Summary: San Antonio lawyer Paul Andrews has been charged with offering a reduction in legal fees if his client will murder one of his former employees who is charging him with barratry.
If the allegations against Paul Andrews are true, it marks a low point in the legal profession. Not only was the San Antonio lawyer charged for committing barratry by his former head manager, Maryann Uribe, as of 2011, in a case that was to see trial this fall, but the frustrated attorney cut a deal with another client to have Uribe killed. Andrews was therefore arrested Wednesday in Corpus Christi on a solicitation of capital murder charge.
Uribe’s original complaint against her employers, independents Andrews and his partner Keith Gould, stemmed from being fired, as she claims, for refusing to solicit personal-injury case clients, also known as barratry.

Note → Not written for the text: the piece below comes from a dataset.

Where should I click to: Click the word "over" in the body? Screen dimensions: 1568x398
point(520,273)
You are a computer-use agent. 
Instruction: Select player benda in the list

The arrest warrant affidavit that was released this Thursday claims that “Andrews indicated he would not mind if Uribe was run over by a car or killed. Andrews explained to [his client] that Uribe was a racist and did not like black people.” Further, he showed that client Uribe’s Facebook photo and a tax record revealing Uribe’s home address.
The client “agreed to kill Uribe for Andrews” initially, but changed his mind later after he “felt that it was wrong for Andrews to approach him about the murder.” It wasn’t for four weeks, on Aug. 12, before the client, who was working with Andrews on a racial discrimination case, contacted the Bexar County D.A.’s office about the murder for hire situation.
“Criminal solicitation of a capital felony,” is a first degree felony under Texas Law, carrying a 5 to 99 year jail sentence.
The DA arranged for the client to wear a microphone and approach Andrews further about the murder case.
“During the meeting, Andrews indicated he still wanted something to happen to Uribe and confirmed with [the client] that he did not have a way to pay for killing her without leaving a paper trail” and came instead to agree to cut the attorney fees from the client’s settlement from 40 to 20 percent, as TexasLawyer reported.
“Barratry is criminal,” said William R “Bill” Edwards Sr., who is representing Uribe in the civil case. “It’s a serious crime under our state statutes and under our disciplinary rules, and people who engage in this kind of conduct are criminals, and one thing leads to another. You never know where it’s going.”
Indeed, Andrews must have taken the charge rather seriously if he would consider having Uribe murdered to prevent the case from seeing court. That an attorney would resort to such criminal behavior shocked Edwards, who said he hasn’t seen anything like it in his 56-years practicing law, noting also that Uribe was “very upset by it. I mean, terribly upset.”